お菓子屋さんのおねえさんはハートの描かれた角砂糖をおまけしてくれた。 アイリッシュ・レースを編むおねえさんはアイルランド話で盛り上がってくれた。 雑貨を縫うおねえさんはブックカバーを内緒でべんきょうしてくれた。 様々な言葉を紡ぐおねえさんは言葉の楽しさを幸福そうに語ってくれた。 きょうはすてきな戦利品が形あるものないものたくさん。 なんてここちよいのかと思った。
だのにどうして帰りしにああも気分が悪くなってしまったのか。 よろよろしながら倒れこむようにバスから降りて、よく部屋まで帰れたもの。 胃の中身を戻したりしないで本当に良かった。 耳朶が少し腫れていたように思いましたが、じんましんでありませんように。 少し眠って目覚めて夕方頃、多少ましになりました。 しとしと鼓膜を打つ音に雨粒を知りました。 僅かな吐き気をおぼえながらもうすぼんやりとおもいます。 わたしはただ逃避ではないささやかな旅路にからだをぬくめることの出来るファンタージエンには遠く及ばないちいさなせかいとそこに住みあそぶこどもたちを産みたいのだろうと。
書かないでいると血が濁るように思う。 呼吸がおもたくなるような気がする。 だから毎日、何かを、重々しいノルマではなく、書こうとおもいます。 にちぇよりうんと低レベルな嘔吐感を胸に。 途方も無く怖くて痛くて悲しくて辛いことをしなくてはならない。
『シークレットテイル』(ポプ10カード四人組のうち残り二人)
何処ともしれない、森の中。またも赤い頭巾の娘さん。 けれどふわふわ巻き毛は黒髪で。何かをさがしているようで。 かぶりをめぐらすたびごとに、ふわりふわりとやわく揺れ。 ひょこりと彼女に気付いたものは、驚き顔の狼少年。

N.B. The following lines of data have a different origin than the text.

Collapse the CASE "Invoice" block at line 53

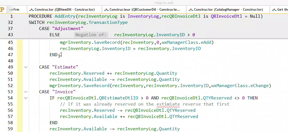point(26,92)
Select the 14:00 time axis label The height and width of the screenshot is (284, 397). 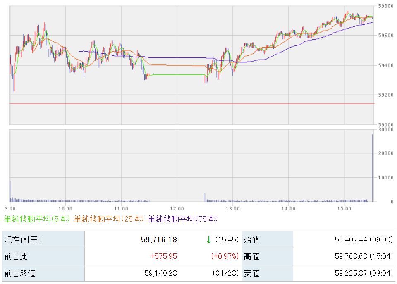(x=288, y=208)
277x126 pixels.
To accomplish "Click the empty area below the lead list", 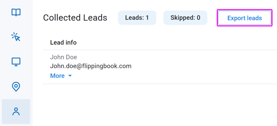I will [x=160, y=105].
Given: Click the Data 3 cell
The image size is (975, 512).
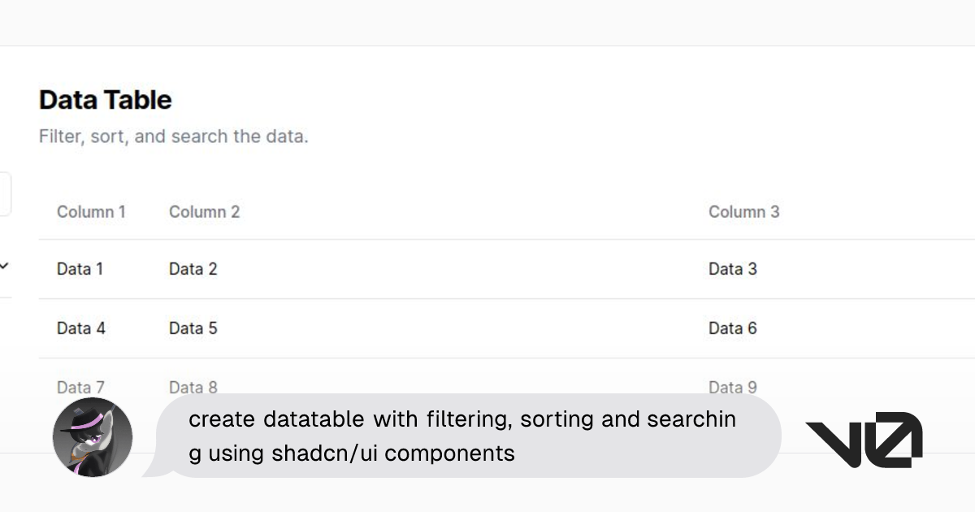Looking at the screenshot, I should pyautogui.click(x=732, y=269).
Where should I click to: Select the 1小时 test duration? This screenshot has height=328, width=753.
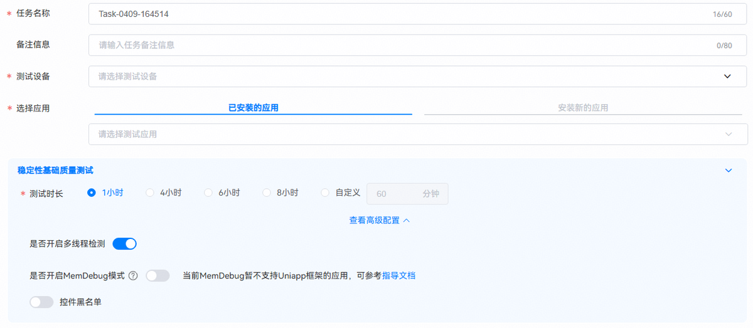pos(92,193)
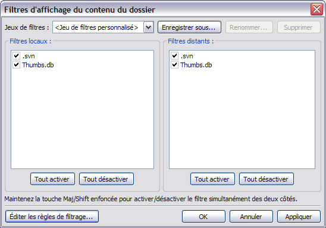Enable all remote filters with Tout activer
326x228 pixels.
click(212, 179)
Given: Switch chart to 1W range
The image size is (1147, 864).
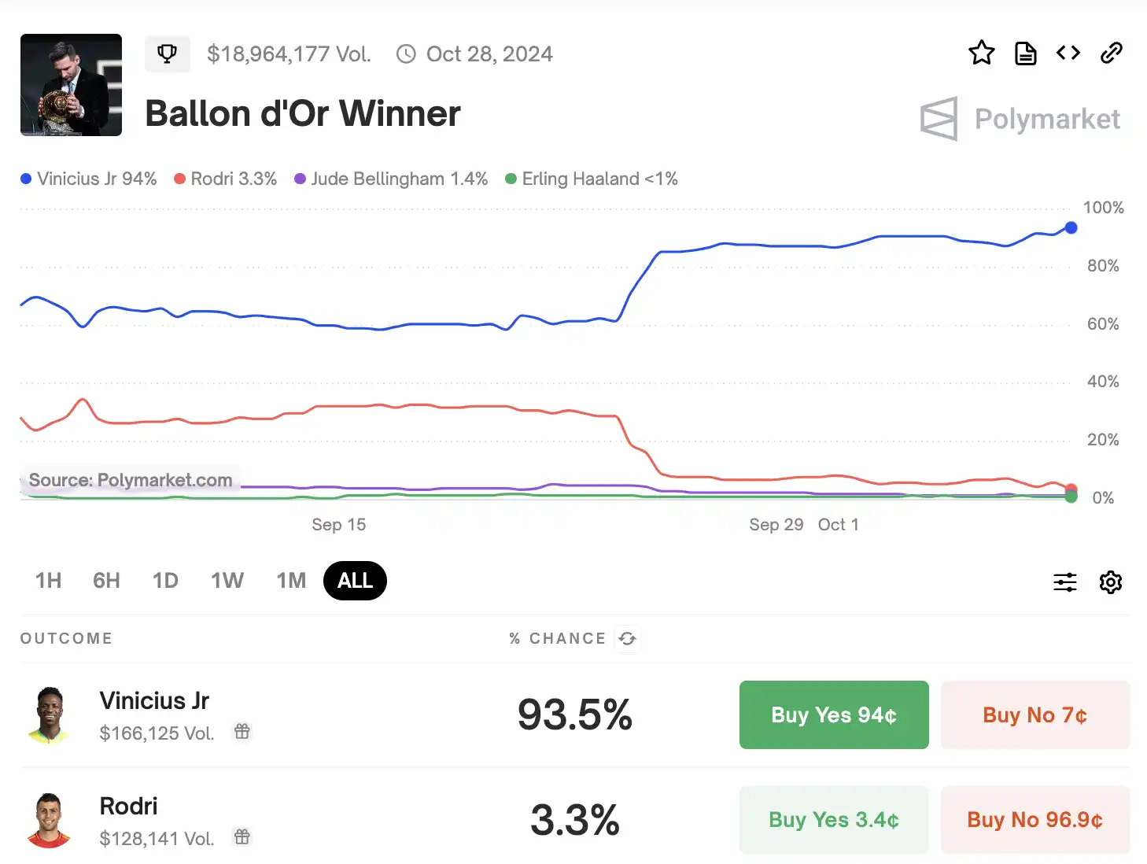Looking at the screenshot, I should tap(227, 581).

「どうしたの、あかずきんちゃん」 「まあ、狼くん」 「道にでも迷った?なら送ってくけど」 「ううん、違うの」 「じゃあ落し物?白い貝殻の小さなイヤリングとか」 「ううん、道も物も、何も失くしてはいないの」 「なら、何をそんなに探して」 「狼くんを探していたのよ」 「僕を?」 思いがけない言葉に、少し吊り目がちな瞳をぱちくりとした狼少年に、やっとさがしものを見つけた赤頭巾ちゃんは、りんごの花のように顔をほころばせた。にっこりと微笑む娘さんはまるで、赤い頭巾のスノーホワイトのようで。 「観覧車にも、レストランにも行ったでしょう」 「うん。僕の銀色自転車で」 「そしたら今度は、狼くんのお部屋を見せてもらうことになったでしょう」 「ああ。約束したね」 「だから今日は、お伺いしようと思って、たくさんお菓子をこしらえてきたのよ」 「それはもちろんチョコレート?」 「ええ。もちろんチョコレート」 「少し狭い部屋でも構わない?」 「ええ。ちっとも構わない」 「それじゃあ空でも見上げながら行こうか」
いつもの銀色自転車はないけれど、そのぶん、手を繋いで歩いてゆくことは出来る。照れ隠しなのかなんなのか、空のかなたを見やりながら、ああでも相部屋だからなあ部屋に相棒がいなけりゃいいんだけどそうでなきゃ何言ってくるかわかんないよあいつなんて憎まれ口をぶっきらぼうに叩いてみせるけれど。二人の顔が季節はずれのいちごみたいな色なのは、夕暮れの所為ではなくて。どちらもどちらもその気持ちはおたがいさま。 ひみつのせかい。ひみつのおはなし。あれもこれも、ふたりだけのひみつひみつ。 さあだからゆきましょう。ふたりのひみつでかんぺきなせかい。